Unfortunately, a run on Caledonian began when news of the SEC’s allegations spread, “and panic ensued among depositors and investors,” said the judge. Within days, the Cayman Islands Monetary Authority placed both Caledonian entities into controllership and the bank began a process of voluntary liquidation.

It was not until May 2015, said the court, that the SEC advised it that Verdmont (and impliedly, Caledonian) had a far more limited role in the unlawful sales than previously described (Caledonian was no longer actively involved in the litigation by this time). Moreover, said the court, it turned out that other employees of the SEC – in other divisions and offices – had been aware that Verdmont had acted as a broker and not as a principal in the subject transactions at least five months prior to the filing of the SEC’s initial complaint. Unfortunately, the SEC attorneys involved in this action did not learn of this fact until the week of February 16, 2015, observed the judge.

Ultimately, the SEC filed an amended complaint that “blunted many of the harshest and categorical allegations in the original Complaint,” wrote the judge, “[b]ut here, the SEC’s failure to coordinate spawned more dire consequences than administrative inefficiency.” Caledonian was forced to liquidate.

The court criticized the SEC's investigation that prompted it to apply for the initial asset freeze order:

[t]he declarations submitted in connection with the SEC's motion to amend reveal an apparent failure to pose the appropriate inquiries to financial institutions before seeking crippling ex parte asset freezes. Prior to filing this action, the SEC asserted it had been "in frequent contact" with the legal departments of the U.S. financial institutions against whom it sought to enforce the asset freeze... However, it is not clear what questions the SEC asked to ascertain whether these assets belonged to the defendants – like Verdmont or Caledonian Bank – as opposed to their customers.

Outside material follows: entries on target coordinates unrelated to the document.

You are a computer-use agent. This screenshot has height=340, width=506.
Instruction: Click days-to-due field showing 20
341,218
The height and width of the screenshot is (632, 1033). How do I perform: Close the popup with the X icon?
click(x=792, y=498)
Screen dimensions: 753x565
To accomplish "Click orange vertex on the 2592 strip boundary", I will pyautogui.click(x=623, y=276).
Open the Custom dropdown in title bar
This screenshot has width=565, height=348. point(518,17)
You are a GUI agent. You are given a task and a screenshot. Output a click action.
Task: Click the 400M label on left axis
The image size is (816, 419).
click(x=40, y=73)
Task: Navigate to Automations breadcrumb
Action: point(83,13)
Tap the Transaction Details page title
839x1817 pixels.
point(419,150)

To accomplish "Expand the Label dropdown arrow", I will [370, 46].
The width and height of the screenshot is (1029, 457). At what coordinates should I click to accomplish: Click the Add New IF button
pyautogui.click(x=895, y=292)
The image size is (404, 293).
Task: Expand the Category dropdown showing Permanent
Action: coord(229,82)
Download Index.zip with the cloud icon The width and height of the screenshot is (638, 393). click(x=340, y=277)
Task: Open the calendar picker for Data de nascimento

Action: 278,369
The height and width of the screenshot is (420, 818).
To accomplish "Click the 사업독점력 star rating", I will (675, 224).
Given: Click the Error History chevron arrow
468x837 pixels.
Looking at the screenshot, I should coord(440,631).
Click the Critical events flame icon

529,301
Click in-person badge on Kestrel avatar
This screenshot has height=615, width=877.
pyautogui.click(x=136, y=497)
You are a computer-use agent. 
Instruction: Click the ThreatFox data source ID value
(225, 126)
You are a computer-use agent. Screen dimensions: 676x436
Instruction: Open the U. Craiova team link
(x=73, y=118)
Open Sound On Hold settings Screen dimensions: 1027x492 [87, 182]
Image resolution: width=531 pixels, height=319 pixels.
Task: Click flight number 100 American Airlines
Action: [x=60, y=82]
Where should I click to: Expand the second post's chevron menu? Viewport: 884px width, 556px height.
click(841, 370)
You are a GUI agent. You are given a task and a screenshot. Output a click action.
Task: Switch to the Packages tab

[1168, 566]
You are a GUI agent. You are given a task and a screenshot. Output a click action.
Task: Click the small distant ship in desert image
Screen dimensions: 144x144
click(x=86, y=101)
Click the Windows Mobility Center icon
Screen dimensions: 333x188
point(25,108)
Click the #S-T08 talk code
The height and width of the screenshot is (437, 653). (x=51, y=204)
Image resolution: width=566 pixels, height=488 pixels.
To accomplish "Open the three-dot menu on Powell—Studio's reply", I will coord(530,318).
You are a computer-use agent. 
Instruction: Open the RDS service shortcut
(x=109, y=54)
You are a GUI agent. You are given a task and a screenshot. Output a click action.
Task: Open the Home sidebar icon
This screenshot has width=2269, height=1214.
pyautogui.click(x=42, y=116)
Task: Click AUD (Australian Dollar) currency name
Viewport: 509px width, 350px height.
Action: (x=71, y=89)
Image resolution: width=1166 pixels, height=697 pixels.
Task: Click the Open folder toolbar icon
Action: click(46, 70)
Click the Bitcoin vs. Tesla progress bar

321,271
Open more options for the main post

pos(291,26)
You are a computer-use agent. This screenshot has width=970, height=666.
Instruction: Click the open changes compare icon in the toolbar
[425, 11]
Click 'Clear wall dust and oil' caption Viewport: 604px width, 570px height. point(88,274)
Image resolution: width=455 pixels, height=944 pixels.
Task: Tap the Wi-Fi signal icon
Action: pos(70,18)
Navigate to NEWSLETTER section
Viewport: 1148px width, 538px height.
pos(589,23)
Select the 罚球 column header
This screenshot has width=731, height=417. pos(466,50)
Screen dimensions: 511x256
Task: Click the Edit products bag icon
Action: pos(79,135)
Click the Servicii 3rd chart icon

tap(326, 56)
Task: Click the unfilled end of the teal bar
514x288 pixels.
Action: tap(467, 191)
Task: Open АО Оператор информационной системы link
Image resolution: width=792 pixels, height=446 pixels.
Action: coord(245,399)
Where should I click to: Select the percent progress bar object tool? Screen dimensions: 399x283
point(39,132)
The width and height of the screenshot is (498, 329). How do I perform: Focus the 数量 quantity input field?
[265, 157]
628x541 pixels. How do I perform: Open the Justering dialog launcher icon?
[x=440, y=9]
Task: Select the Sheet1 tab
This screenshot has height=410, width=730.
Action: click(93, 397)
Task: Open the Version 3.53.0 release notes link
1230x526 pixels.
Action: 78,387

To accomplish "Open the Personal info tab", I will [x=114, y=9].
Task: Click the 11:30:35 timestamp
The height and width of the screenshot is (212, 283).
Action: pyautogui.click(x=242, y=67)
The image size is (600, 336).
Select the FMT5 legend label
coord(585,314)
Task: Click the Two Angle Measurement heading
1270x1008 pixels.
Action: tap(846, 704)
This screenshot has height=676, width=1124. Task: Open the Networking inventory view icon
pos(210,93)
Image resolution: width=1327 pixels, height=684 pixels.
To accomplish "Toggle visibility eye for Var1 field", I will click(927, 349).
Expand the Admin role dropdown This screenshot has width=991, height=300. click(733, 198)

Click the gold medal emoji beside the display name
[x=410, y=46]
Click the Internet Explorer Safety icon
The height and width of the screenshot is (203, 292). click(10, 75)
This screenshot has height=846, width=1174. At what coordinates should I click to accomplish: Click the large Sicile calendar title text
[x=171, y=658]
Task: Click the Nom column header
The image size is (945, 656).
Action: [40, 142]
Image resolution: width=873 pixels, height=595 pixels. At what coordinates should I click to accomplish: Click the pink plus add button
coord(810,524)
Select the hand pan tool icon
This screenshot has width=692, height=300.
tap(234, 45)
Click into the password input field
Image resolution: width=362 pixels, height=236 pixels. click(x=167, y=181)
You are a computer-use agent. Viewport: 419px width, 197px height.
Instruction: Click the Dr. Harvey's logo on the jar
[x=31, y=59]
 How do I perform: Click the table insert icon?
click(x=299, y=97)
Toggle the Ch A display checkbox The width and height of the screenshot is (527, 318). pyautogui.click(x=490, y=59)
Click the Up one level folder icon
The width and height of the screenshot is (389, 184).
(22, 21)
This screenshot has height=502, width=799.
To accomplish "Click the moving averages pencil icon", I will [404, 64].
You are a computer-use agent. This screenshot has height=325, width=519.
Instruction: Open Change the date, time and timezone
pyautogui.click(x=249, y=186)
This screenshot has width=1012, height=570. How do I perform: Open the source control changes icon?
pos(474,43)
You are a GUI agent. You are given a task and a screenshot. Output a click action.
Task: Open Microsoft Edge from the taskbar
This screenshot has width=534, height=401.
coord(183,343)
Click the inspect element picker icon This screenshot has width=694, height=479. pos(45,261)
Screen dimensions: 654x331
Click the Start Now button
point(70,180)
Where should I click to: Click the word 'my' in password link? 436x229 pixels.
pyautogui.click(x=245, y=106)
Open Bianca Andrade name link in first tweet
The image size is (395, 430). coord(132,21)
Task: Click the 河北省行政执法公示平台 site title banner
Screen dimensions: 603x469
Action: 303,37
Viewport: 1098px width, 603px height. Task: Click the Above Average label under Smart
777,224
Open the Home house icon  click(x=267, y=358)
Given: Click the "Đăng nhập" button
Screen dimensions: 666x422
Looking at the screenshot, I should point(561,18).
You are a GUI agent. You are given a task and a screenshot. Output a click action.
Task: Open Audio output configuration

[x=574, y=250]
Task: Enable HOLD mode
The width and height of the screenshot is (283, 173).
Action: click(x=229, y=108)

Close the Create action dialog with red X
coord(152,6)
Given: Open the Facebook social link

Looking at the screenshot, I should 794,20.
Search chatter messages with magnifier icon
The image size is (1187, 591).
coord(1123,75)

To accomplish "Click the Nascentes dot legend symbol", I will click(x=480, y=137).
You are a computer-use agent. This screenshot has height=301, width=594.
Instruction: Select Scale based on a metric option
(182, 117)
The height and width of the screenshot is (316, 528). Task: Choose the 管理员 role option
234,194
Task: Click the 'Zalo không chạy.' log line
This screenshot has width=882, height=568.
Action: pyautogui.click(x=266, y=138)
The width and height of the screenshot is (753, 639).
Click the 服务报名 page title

The court urged the SEC to self-reflect on its prosecution of this case and apply lessons-learned going forward:

[i]t is hard for this Court to believe that the SEC does not have systems in place to ensure that enforcement and regulatory staff are aware of investigations with common facts or the same individuals or entities … Given the high stakes in securities enforcement actions, and in the face of the workload the SEC describes as an “overwhelming burden,” a self-examination may be appropriate.

Judge Pauley’s commentary regarding Caledonian constituted the major portion of his 32-page ruling on a motion by Verdmont to summarily decide against the SEC in connection with its amended complaint. The court ruled such application was premature at this point.

My View: Sadly, this is not the first time over-zealous regulators have improperly caused the destruction of a company. After Arthur Andersen LLP – one of the top accounting firms of its time – was found guilty of obstruction of justice in 2002, following charges that it wrongfully destroyed documents in anticipation of an investigation by the Securities and Exchange Commission related to its dealings with Enron Corporation, the company gave up its licenses as certified public accountants and ceased conducting business. However, three years later, the US Supreme Court, in a unanimous verdict, overturned the firm's conviction (click here to access the Supreme Court decision). Unfortunately, the damage to Arthur Andersen was already too late to reverse, including the loss of jobs by 85,000 persons. As Judge Pauley pointed out in his decision in response to Verdmont Capital's motion, "the SEC's cannon of ethics cautions: 'The power to investigate carries with it the power to defame and destroy'." These are important principles that all regulators must consider before they pursue extraordinary relief against any corporation or individual.